I think it's possible under some scenarios with the appropriate lifetimes? For example, https://rust.godbolt.org/z/6fe8c4sf4:

    struct Magic<'a> {
        reference: &'a i32
    }
    
    impl<'a> Magic<'a> {
        fn new<'b: 'a>(source: &'b mut i32) -> Magic<'a> {
            Magic { reference: source }
        }
    }
    
    fn double(i: &i32) -> i32 {
        i * 2
    }
    
    fn main() {
        let mut i = 0;
        let m = Magic::new(&mut i);
        double(m.reference);
    }
I think this will stop working once the compiler can no longer see that the lifetimes work out, but I think that makes sense - there's a mutable object underlying the mutable borrow, and the compiler needs to verify that no one else can get another mutable borrow while the derived immutable borrows are live.

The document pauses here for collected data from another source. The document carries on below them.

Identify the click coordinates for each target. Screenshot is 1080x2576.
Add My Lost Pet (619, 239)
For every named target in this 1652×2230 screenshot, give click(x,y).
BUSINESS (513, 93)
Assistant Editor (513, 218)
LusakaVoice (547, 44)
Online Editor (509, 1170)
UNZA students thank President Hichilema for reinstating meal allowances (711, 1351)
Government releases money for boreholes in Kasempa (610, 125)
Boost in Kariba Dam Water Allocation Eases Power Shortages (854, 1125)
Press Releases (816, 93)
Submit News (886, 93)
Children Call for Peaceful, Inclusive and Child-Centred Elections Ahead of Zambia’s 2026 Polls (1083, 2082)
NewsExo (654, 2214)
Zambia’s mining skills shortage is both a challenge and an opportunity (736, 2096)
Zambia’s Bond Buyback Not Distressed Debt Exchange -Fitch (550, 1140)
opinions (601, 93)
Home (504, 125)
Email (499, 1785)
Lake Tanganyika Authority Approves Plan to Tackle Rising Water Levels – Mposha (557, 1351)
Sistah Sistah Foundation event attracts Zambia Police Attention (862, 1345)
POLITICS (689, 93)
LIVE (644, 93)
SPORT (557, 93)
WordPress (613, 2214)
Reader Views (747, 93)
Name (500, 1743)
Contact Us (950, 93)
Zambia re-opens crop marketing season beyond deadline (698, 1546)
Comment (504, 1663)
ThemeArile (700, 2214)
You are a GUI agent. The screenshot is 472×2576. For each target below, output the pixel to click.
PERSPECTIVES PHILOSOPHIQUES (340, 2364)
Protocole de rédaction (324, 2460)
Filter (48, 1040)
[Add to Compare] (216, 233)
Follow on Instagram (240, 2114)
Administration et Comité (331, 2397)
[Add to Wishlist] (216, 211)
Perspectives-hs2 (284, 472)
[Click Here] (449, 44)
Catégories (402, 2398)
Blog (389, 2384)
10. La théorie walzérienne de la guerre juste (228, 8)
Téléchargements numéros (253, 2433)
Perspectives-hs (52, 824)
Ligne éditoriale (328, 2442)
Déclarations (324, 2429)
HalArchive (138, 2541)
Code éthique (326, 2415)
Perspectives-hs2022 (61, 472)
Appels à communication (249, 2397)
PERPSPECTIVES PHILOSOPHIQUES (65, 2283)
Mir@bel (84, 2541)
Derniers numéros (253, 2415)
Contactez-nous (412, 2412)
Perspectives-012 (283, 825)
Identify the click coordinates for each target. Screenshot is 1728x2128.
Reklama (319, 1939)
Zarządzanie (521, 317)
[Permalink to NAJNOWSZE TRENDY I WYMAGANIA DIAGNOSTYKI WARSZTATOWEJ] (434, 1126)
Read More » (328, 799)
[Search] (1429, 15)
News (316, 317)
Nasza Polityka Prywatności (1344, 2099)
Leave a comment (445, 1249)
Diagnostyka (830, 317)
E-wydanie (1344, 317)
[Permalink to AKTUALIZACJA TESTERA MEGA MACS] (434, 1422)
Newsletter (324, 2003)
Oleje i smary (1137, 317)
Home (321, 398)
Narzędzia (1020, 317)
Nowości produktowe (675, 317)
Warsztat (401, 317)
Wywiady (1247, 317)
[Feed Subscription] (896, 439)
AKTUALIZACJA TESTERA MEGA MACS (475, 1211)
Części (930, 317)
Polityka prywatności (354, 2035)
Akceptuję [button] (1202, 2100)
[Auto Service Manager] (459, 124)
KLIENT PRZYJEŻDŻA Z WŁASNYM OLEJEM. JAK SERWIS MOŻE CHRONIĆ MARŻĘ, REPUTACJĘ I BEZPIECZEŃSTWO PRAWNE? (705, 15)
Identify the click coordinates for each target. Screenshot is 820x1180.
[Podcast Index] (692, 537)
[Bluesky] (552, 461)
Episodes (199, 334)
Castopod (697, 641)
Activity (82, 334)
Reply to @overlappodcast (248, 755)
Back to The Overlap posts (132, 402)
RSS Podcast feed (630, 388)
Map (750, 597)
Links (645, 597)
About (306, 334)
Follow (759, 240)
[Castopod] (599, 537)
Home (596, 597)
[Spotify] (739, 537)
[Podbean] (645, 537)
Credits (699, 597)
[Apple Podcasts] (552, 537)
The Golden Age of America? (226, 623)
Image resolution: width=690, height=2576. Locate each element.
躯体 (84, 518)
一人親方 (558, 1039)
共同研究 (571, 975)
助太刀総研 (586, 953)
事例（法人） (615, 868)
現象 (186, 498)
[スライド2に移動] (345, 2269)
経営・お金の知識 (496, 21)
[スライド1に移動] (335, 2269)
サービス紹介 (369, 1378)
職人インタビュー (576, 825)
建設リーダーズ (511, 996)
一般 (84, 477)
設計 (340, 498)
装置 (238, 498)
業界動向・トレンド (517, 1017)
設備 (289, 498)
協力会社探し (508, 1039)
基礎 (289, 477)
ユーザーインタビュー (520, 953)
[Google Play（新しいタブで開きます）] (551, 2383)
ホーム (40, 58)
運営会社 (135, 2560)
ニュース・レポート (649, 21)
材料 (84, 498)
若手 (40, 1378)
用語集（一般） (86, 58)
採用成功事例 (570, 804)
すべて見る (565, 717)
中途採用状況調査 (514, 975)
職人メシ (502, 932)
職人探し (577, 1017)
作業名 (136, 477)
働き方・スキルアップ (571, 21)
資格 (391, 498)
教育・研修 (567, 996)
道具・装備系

So let's for completenes circle back to the usecase of a certified sorted array, it would be something like this

    struct Sorted<'a> {
        reference: &'a [i32]
    }

    impl<'a> Sorted<'a> {
        fn in_place<'b: 'a>(source: &'b mut [i32]) -> Sorted<'a> {
            source.sort();
            Sorted { reference: source }
        }
    }

    fn use_sorted_array(sorted_arr: &Sorted) {
        let arr = sorted_arr.reference;
        println!("{} {} {}", arr[0], arr[1], arr[2]);
    }

    fn main() {
        let mut arr = [2, 3, 1];
        let sorted_arr = Sorted::in_place(&mut arr);
        use_sorted_array(&sorted_arr);
    }
You might also want to add methods on Sorted for creating a Option<Sorted> by verifying the sortedness of an immutable reference and a method that copies an array and sorts it (it would need to return a struct of a Box for managing the lifetime and a Sorted pointing into the box, or something I guess, probably need to use Pin?)

---

On a completely separate note, this will actually not work for the binary search in the article in question, as it uses binary search on a predicate. Having a sorted array doesn't guarantee that the predicate will be monotonic.